① 人工呼吸器モードの設定・変更の判断・実施
② 人工呼吸器装着中の患者のウイニングスケジュール作成と実施
③ 血液透析・CHDFの操作、管理
④ 褥瘡の壊死組織のデブリードマン
⑤ 痛みの強さや副作用症状に応じた非オピオイド・鎮痛補助薬の選択と投与量・用法調整

一方、医師が実施すべき医行為として医師の回答が80%を超えた業務は下記になります。

① 神経ブロック
② 胸腔穿刺
③ 中心静脈カテーテル挿入

2010年
10月18日

ワーキンググループ事務局は看護師と共にチーム医療に取り組む以下の関係職能団体宛てに、看護師業務に関する下記3つの内容についてアンケート調査を依頼する用紙を発送しました。
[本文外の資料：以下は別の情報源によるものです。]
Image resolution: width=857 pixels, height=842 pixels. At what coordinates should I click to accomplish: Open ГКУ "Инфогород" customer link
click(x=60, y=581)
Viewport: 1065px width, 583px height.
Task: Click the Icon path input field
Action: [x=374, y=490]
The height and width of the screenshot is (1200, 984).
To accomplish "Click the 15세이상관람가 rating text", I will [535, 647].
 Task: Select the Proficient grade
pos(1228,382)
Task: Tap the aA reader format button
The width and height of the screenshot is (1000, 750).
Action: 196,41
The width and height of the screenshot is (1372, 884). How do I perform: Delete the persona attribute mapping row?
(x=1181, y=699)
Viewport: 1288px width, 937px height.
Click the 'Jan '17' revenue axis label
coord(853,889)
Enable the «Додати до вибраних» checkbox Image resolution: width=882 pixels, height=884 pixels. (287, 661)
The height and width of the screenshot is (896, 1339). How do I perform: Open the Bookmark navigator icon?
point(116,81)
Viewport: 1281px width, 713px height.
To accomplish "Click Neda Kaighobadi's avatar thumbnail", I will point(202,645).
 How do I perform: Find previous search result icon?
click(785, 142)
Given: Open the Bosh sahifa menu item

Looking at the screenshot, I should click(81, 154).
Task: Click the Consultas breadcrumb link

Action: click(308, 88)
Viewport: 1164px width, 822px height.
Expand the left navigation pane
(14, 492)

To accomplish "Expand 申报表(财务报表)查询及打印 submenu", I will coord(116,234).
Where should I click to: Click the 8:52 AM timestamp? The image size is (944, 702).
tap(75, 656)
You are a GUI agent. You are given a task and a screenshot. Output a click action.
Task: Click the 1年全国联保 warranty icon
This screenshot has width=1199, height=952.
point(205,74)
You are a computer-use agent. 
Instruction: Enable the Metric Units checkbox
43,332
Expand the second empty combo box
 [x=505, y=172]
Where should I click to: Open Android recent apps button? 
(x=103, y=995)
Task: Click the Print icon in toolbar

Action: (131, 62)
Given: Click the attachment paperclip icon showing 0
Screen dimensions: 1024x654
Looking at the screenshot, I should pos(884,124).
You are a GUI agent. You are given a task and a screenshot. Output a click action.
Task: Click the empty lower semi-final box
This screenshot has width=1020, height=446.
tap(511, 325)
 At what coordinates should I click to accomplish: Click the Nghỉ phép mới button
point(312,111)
日本薬剤師会 / 日本病院薬剤師会 / 日本理学療法士協会 / 日本作業療法士協会 / 日本言語聴覚士協会 / 日本栄養士会 / 日本臨床工学技士会 / 日本放射線技師会 / 日本臨床衛生検査技師会

① 今後、看護師が実施可能と回答のあった業務・行為
② 現在看護師が行っている業務・行為のうち看護師以外の職種による実施が適当との回答があった業務・行為についてどう考えるか
③ チーム医療推進の観点から、医師・看護師と分担・連携することができる業務等

2010年
7月21日

第3回チーム医療推進会議

厚生労働省の研究班と同じ203項目で日本医師会が実施した「看護職員が行う医行為の範囲に関する調査」の結果発表がありました。
全国の都道府県医師会と郡市区医師会の役員を中心に、医師と看護師・准看護師合わせて9,120人を対象に調査し、医師3,253人、看護職3,506人の計7,031人からの有効回答数を得ることができました。
病院の病床規模では医師と看護職とも199床以下が約6割を占めましたが、厚生労働省の研究班の調査では回答者の8割強が病院勤務で、その過半数が500床以上の大病院と、調査対象の属性に差があったためか、一部結果に乖離がみられました。
一例として「手術時の臓器や手術機器の把握及び保持」を現在看護師が行っているかという項目において、医師会調査では約半数が実施していると答えたのに対して、厚生労働省調査では実施していると答えたのが10%強という結果がありました。